TO DO = Write out the following listing's lines from the one with "News (74, 2385)" to the one with "news (301, 56)", exactly, with both included and no others.

:::::

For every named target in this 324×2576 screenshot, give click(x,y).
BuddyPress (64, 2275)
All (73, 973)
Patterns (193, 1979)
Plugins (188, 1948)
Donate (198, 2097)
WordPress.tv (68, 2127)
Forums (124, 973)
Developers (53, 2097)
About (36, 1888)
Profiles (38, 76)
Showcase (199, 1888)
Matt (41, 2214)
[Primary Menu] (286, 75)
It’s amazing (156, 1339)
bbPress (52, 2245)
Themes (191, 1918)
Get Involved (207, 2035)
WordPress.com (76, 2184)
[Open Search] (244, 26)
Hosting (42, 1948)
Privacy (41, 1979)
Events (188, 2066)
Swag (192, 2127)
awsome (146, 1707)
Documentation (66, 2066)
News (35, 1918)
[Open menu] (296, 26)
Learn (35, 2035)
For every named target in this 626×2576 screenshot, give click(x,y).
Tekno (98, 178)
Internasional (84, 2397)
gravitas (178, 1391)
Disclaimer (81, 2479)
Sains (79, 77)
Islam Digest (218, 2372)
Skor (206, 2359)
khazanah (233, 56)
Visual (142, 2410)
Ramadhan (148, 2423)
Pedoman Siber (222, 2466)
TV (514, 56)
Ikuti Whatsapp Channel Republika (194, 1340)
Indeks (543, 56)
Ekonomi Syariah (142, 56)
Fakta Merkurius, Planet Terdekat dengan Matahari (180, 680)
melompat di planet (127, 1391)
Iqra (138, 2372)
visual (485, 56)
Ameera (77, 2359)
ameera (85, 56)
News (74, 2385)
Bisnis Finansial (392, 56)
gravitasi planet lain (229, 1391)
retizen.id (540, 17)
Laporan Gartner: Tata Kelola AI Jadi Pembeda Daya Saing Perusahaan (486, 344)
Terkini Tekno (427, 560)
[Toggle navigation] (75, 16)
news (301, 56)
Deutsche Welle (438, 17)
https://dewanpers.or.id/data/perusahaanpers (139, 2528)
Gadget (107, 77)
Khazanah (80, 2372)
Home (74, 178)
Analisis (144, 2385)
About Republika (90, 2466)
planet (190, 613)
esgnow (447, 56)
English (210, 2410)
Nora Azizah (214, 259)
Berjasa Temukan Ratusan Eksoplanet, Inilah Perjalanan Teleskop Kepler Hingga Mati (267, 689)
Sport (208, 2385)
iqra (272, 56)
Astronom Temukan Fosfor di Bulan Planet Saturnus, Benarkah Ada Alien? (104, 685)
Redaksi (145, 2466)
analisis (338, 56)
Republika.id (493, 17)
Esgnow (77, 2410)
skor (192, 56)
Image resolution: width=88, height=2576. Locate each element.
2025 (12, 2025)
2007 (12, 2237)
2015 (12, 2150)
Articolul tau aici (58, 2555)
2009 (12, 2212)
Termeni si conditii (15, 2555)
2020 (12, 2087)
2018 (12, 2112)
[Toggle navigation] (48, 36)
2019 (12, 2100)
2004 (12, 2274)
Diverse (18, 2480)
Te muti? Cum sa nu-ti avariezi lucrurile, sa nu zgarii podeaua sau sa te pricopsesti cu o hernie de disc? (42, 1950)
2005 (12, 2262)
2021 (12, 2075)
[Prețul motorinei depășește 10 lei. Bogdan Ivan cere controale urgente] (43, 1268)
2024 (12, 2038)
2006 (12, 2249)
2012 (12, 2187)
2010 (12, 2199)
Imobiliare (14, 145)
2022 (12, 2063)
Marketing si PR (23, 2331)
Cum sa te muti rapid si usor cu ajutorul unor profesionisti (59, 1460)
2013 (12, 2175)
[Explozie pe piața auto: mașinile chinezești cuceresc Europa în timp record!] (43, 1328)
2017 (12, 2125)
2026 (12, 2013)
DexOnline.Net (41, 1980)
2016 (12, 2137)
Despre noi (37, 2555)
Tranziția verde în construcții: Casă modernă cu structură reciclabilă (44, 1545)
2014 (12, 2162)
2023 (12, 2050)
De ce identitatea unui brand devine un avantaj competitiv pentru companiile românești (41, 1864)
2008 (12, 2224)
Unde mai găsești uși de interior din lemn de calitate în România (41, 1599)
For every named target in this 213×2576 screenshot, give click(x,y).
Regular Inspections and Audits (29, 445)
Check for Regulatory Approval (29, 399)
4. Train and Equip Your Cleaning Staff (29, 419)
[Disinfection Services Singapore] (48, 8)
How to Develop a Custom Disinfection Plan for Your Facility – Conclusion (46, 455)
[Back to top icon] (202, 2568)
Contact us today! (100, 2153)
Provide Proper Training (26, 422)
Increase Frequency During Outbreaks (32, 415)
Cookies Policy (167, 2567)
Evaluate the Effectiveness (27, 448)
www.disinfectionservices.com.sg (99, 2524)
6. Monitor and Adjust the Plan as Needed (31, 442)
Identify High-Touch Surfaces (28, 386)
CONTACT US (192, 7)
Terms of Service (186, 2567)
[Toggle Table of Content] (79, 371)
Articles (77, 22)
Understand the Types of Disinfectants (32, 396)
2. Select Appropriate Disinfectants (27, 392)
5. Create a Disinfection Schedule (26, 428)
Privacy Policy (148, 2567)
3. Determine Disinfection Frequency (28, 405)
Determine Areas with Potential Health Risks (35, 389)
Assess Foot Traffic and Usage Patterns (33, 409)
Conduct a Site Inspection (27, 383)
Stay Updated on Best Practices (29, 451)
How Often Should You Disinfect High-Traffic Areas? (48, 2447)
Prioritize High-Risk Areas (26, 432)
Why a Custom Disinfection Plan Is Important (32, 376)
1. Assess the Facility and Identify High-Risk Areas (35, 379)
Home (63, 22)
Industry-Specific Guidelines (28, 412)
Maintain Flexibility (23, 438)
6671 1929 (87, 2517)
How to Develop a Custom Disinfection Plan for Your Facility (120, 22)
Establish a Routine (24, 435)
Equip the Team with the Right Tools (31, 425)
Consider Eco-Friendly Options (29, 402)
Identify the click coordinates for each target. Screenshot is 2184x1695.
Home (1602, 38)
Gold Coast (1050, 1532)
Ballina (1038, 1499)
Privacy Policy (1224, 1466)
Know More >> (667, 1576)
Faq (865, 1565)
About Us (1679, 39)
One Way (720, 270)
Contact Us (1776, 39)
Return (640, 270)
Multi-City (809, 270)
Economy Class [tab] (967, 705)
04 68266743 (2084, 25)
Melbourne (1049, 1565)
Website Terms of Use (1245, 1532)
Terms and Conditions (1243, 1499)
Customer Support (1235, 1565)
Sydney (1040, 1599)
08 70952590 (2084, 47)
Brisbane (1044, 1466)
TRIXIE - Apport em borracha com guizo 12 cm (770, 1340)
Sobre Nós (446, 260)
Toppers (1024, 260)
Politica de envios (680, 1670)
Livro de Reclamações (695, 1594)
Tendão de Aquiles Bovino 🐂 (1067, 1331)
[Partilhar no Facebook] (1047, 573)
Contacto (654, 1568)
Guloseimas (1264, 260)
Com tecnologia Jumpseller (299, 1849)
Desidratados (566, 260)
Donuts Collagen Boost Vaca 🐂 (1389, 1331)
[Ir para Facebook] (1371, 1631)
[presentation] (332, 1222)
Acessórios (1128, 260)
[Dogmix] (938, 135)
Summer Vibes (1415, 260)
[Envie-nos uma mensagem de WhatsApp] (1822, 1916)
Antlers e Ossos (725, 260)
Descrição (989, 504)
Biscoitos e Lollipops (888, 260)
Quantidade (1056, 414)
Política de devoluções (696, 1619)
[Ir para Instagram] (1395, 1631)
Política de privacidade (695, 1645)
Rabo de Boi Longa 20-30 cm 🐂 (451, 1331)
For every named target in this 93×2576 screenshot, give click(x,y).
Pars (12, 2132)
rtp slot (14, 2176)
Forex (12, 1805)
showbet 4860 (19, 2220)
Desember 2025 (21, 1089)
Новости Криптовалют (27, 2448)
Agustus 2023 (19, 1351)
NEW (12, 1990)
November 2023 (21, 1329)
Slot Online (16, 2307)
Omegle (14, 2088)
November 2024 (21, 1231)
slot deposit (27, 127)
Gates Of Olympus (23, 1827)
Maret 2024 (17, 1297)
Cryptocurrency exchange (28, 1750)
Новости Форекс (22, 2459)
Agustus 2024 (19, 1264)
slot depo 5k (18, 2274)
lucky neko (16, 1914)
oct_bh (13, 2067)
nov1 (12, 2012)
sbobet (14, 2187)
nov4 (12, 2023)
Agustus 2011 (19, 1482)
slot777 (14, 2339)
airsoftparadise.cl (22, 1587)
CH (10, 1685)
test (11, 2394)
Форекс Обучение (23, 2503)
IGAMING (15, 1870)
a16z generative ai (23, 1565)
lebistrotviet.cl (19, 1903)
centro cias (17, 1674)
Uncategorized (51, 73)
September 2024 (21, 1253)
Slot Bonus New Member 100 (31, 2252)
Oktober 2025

:::::

ANSWER AREA =
News (74, 2385)
Bisnis Finansial (392, 56)
gravitasi planet lain (229, 1391)
retizen.id (540, 17)
Laporan Gartner: Tata Kelola AI Jadi Pembeda Daya Saing Perusahaan (486, 344)
Terkini Tekno (427, 560)
[Toggle navigation] (75, 16)
news (301, 56)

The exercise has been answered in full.